EDNA

EDNA

“Na natureza, nada se cria, nada se perde, tudo se transforma”, disse um importante nome da Química moderna, o francês Lavoisier. Com quaisquer outros aspectos, áreas, departamentos da vida humana ocorrerá o mesmo, certo? Talvez.  

Segundo Aristóteles, a arte imita a natureza e, às vezes, a completa. A  natureza a qual ele se refere não é essa invenção humana do “outro”. Não se trata da natureza como distante, alheia a nós. Quando o preceptor de Alexandre nos diz que a Arte imita a Natureza, ele inclui a natureza humana. Ou seja, a Arte tem entre as suas essências duas características inerentes à humanidade: a diegese e a mimese, respectivamente, o discurso e a imitação, a narração e a reprodução. Talvez por essa relação tão intrínseca entre a Arte e a Humanidade, ambas resistem até hoje.  Talvez por essa relação soberana, seja impossível tentar arruinar uma enquanto há a outra. A tentativa de fazê-lo sempre se repete em tempos como os atuais, autoritários. 

Sabemos, porém, que esses tempos autoritários não surgiram ontem nem se encerrarão amanhã. E foi na vez da década de 60 que ocorreu a inesquecível, embora impune, ditadura cívico-militar brasileira que trouxe para muitas vidas como a de Edna violências e marcas que tomamos conhecimento através do filme “Edna”, dirigido por Eryk Rocha.  

Na época, à medida que surgiram relatos das atrocidades como as sofridas por Edna, também surgiram manifestações artísticas, inclusive e principalmente filmes, que as denunciavam apesar da perseguição e violência da ditadura. “Edna”, lançado em 2021, no entanto, decide lançar um olhar sobre o tema de forma tão inovadora quanto repetitiva.  A década de 60, bem como as seguintes, foram decisivas para a História Nacional. Durante esses anos a população sofreu uma série de abusos, violências e maus tratos do poder público da época comandado ilegitimamente por militares, devido ao golpe  militar de 1964. Diversos filmes trataram de assuntos como a migração, a miséria, o sertão, o abandono de terras por parte dos moradores fosse por falta de oportunidade e apoio para se sustentar, ou fosse pela destruição da natureza autorizada pelos governos militares da época. 

“Edna” decide encarar o tema de forma inovadora quando decide fazê-lo através da voz de uma única personagem e apresenta-a como militante, escritora, poetisa, sofredora e, em alguns momentos, até atriz.
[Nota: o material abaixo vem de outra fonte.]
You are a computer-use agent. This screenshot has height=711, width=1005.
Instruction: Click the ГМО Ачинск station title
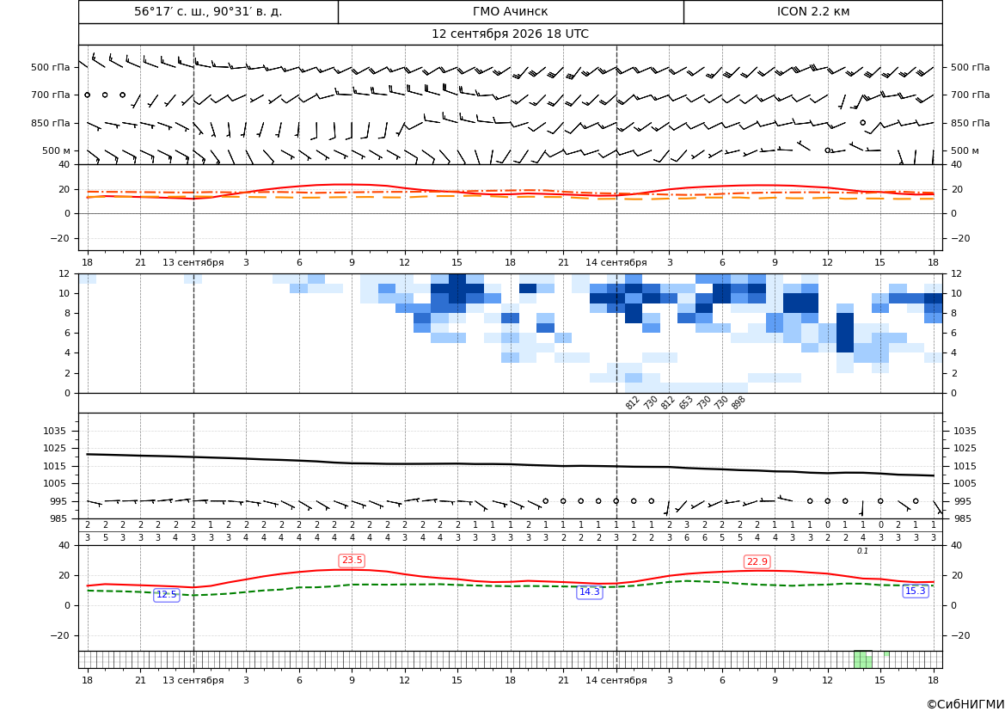tap(510, 11)
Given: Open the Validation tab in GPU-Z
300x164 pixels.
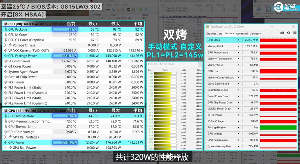Looking at the screenshot, I should pyautogui.click(x=255, y=34).
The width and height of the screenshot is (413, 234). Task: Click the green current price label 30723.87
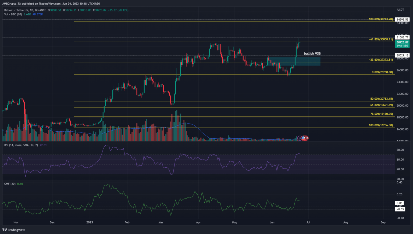click(402, 42)
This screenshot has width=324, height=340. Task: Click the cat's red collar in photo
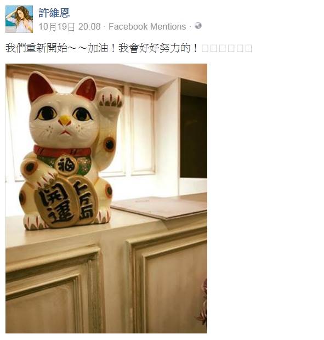pyautogui.click(x=62, y=151)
A diluição dessas facetas, aliás, a falta dela, é que é embaraçosa.  Edna é aparentemente uma dona de casa e aos poucos vai se revelando uma escritora, em seguida uma poetisa, depois uma personagem histórica e por fim uma heroína política sobrevivente. É uma progressão fascinante. Porém, a mistura da dona de casa, personagem e escritora não é tão bem diluída, o que causa uma sensação de dramaticidade forçada. A sensação é que fazia-se necessário uma direção mais cuidadosa com alguém que se propunha a, pela primeira vez, atuar.  Essa sensação se torna mais nítida nos momentos em que há sussurros, falas repetidas e a construção de um suspense que nos faz entender a existência de uma camada mística. Não há dúvida de que esse suspense seja a representação da opressão. Porém isso só fica nítido para quem já tem algum conhecimento sobre o tema. Há um texto no final do filme que não é apenas complementar mas sim fundamental para que, quem não tem conhecimento prévio do assunto, possa enxergar o relato de Edna como retrato de uma conjuntura muito mais ampla e atual do que geralmente se imagina. 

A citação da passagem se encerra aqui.